Une tendance assommante à l’ « hommagisme » (avec grosse larme à l’œil) fait de la mort d’un cinéaste un moment où les plus étranges rédemptions interviennent — avec concours de superlatifs pour en faire une grande perte. Avec la mort de Harun Farocki, la perte est grande, mais elle ne représentera qu’une vaguelette au cœur d’un été où déferlent sur les écrans des images d’actualité qui l’ont peut-être passionné jusqu’à son dernier souffle, qu’il aurait éventuellement — dans un film, avec une installation, au sein d’une exposition — montées, montrées, disséquées, remontées, remontrées, pour établir des rapports dialectiques, pour en révéler l’idéologie sous-jacente, pour étudier et questionner les régimes d’image.

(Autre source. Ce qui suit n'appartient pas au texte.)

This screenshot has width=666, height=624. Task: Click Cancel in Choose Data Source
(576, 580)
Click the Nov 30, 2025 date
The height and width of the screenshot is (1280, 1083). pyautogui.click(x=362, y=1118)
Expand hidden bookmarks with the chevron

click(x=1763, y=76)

Au sein d’une œuvre essentielle, Harun Farocki a placé au centre l’image comme représentation et langage, en se mettant à l’affût des signes qui la composent, des symptômes qu’elle recèle, l’intégrant également dans une historicité — dans l’histoire tout court, et aussi dans l’histoire du cinéma. Il s’est notamment intéressé en pionnier, avec une clairvoyance frappante, aux images de surveillance (Eye / Machine), ainsi qu’au virtuel et au jeu vidéo, en les faisant dialoguer avec les guerres contemporaines (War at the Distance, Serious Games).
Critique et théoricien, citoyen engagé, pédagogue et enseignant ; beaucoup de ses films unissent ces multiples facettes, auxquelles il faut ajouter celles de vidéaste et de commissaire d’exposition. On peut citer, parmi plus de 90 titres d’une filmographie réticulaire parfaitement cohérente, quelques jalons : Feu inextinguible (1969), Industrie und Fotografie (1979), Images du monde et inscription de la guerre (1988), Vidéogrammes d’une révolution (1992, co-réalisé avec Andrei Ujica), Arbeiter verlassen die Fabrik (1995), Zum Vergleich (2009). Ces deux dernières années, on a pu découvrir à Cinéma du réel Ein neues Produkt (2013) et Sauerbruch Hutton Architekten (2014), deux films poursuivant une réflexion sur le langage, le parler, le pouvoir, la division du travail, qui comptent parmi l’un des nombreux champs qu’il a investi avec une abnégation passionnée. Si la filmographie de Harun Farocki n’a pas bénéficié d’une immense diffusion en France, le Musée du Jeu de Paume (1995 et 2009) et à la Cinémathèque française (2002) ont heureusement œuvré en ce sens, ainsi que la Bibliothèque Publique d’Information (BPI) via le Catalogue national des films documentaires, qui permet la consultation de plusieurs de ses films. Espérons enfin que la sortie d’Images du monde et inscription de la guerre et d’En sursis en DVD ne constitue que le début d’un travail éditorial plus large.
La continuation de cette tâche de diffusion paraît essentielle car Harun Farocki peut faire figure de révélation pour celui qui le découvre. C’est-à-dire qu’on ne voit plus ensuite une image, le cinéma, le monde de la même manière ; il s’agit d’un art qui rend intelligible, qui fait dialoguer le conceptuel et le sensible, qui ouvre la représentation au sens, à la pensée et aux idées, qui ne donne pas à voir, mais aide à savoir voir. Le cinéma comme terrain de transformation de la façon de se représenter le monde et d’appréhender le réel, il est difficile d’imaginer plus beau programme. Harun Farocki s’est éteint et nous manque déjà, c’est un fait. Mais ses films à (re)découvrir continueront de nourrir nos regards, voilà un autre fait.